◆ AIM OF THE TASK
Please reproduce each of the following entries exactly.

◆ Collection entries
--- START ---
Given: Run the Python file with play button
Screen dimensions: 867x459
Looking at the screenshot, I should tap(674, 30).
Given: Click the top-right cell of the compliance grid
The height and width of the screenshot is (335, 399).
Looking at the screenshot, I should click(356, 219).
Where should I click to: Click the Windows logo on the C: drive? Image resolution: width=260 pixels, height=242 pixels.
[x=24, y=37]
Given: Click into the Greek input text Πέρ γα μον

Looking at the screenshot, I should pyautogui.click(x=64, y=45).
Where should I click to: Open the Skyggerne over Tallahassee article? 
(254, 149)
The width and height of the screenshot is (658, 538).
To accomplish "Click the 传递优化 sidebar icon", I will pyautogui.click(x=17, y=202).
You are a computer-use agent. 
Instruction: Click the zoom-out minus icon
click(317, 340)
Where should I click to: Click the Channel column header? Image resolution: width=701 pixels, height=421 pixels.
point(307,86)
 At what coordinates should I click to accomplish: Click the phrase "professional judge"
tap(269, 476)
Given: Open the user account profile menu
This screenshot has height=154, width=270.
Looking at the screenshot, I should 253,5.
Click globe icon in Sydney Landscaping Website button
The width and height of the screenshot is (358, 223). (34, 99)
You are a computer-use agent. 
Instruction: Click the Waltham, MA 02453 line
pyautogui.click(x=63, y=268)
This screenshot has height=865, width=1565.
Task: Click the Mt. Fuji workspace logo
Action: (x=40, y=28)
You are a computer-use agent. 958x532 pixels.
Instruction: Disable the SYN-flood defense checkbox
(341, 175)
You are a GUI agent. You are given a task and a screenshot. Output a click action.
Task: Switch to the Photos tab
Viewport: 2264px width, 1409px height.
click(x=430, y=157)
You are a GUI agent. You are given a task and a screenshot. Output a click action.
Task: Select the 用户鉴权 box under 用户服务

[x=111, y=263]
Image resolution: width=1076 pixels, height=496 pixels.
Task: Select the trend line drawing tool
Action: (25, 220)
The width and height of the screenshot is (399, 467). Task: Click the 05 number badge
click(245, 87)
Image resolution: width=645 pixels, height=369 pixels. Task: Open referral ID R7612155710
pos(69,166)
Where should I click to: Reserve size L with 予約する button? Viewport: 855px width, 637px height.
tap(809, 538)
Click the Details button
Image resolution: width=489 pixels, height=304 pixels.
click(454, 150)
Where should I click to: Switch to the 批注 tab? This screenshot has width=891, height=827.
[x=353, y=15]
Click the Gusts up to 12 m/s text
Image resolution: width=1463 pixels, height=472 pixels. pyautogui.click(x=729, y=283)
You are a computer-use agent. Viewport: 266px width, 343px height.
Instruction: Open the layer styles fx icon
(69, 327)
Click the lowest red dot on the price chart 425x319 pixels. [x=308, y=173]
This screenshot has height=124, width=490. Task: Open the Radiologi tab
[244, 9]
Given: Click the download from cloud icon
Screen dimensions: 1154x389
--- END ---
◆ ANSWER
Given: Run the Python file with play button
Screen dimensions: 867x459
Looking at the screenshot, I should tap(674, 30).
Given: Click the top-right cell of the compliance grid
The height and width of the screenshot is (335, 399).
Looking at the screenshot, I should click(356, 219).
Where should I click to: Click the Windows logo on the C: drive? Image resolution: width=260 pixels, height=242 pixels.
[x=24, y=37]
Given: Click into the Greek input text Πέρ γα μον

Looking at the screenshot, I should pyautogui.click(x=64, y=45).
Where should I click to: Open the Skyggerne over Tallahassee article? 
(254, 149)
The width and height of the screenshot is (658, 538).
To accomplish "Click the 传递优化 sidebar icon", I will pyautogui.click(x=17, y=202).
You are a computer-use agent. 
Instruction: Click the zoom-out minus icon
click(317, 340)
Where should I click to: Click the Channel column header? Image resolution: width=701 pixels, height=421 pixels.
point(307,86)
 At what coordinates should I click to accomplish: Click the phrase "professional judge"
tap(269, 476)
Given: Open the user account profile menu
This screenshot has height=154, width=270.
Looking at the screenshot, I should 253,5.
Click globe icon in Sydney Landscaping Website button
The width and height of the screenshot is (358, 223). (34, 99)
You are a computer-use agent. 
Instruction: Click the Waltham, MA 02453 line
pyautogui.click(x=63, y=268)
This screenshot has height=865, width=1565.
Task: Click the Mt. Fuji workspace logo
Action: (x=40, y=28)
You are a computer-use agent. 958x532 pixels.
Instruction: Disable the SYN-flood defense checkbox
(341, 175)
You are a GUI agent. You are given a task and a screenshot. Output a click action.
Task: Switch to the Photos tab
Viewport: 2264px width, 1409px height.
click(x=430, y=157)
You are a GUI agent. You are given a task and a screenshot. Output a click action.
Task: Select the 用户鉴权 box under 用户服务

[x=111, y=263]
Image resolution: width=1076 pixels, height=496 pixels.
Task: Select the trend line drawing tool
Action: (25, 220)
The width and height of the screenshot is (399, 467). Task: Click the 05 number badge
click(245, 87)
Image resolution: width=645 pixels, height=369 pixels. Task: Open referral ID R7612155710
pos(69,166)
Where should I click to: Reserve size L with 予約する button? Viewport: 855px width, 637px height.
tap(809, 538)
Click the Details button
Image resolution: width=489 pixels, height=304 pixels.
click(454, 150)
Where should I click to: Switch to the 批注 tab? This screenshot has width=891, height=827.
[x=353, y=15]
Click the Gusts up to 12 m/s text
Image resolution: width=1463 pixels, height=472 pixels. pyautogui.click(x=729, y=283)
You are a computer-use agent. Viewport: 266px width, 343px height.
Instruction: Open the layer styles fx icon
(69, 327)
Click the lowest red dot on the price chart 425x319 pixels. [x=308, y=173]
This screenshot has height=124, width=490. Task: Open the Radiologi tab
[244, 9]
Given: Click the download from cloud icon
Screen dimensions: 1154x389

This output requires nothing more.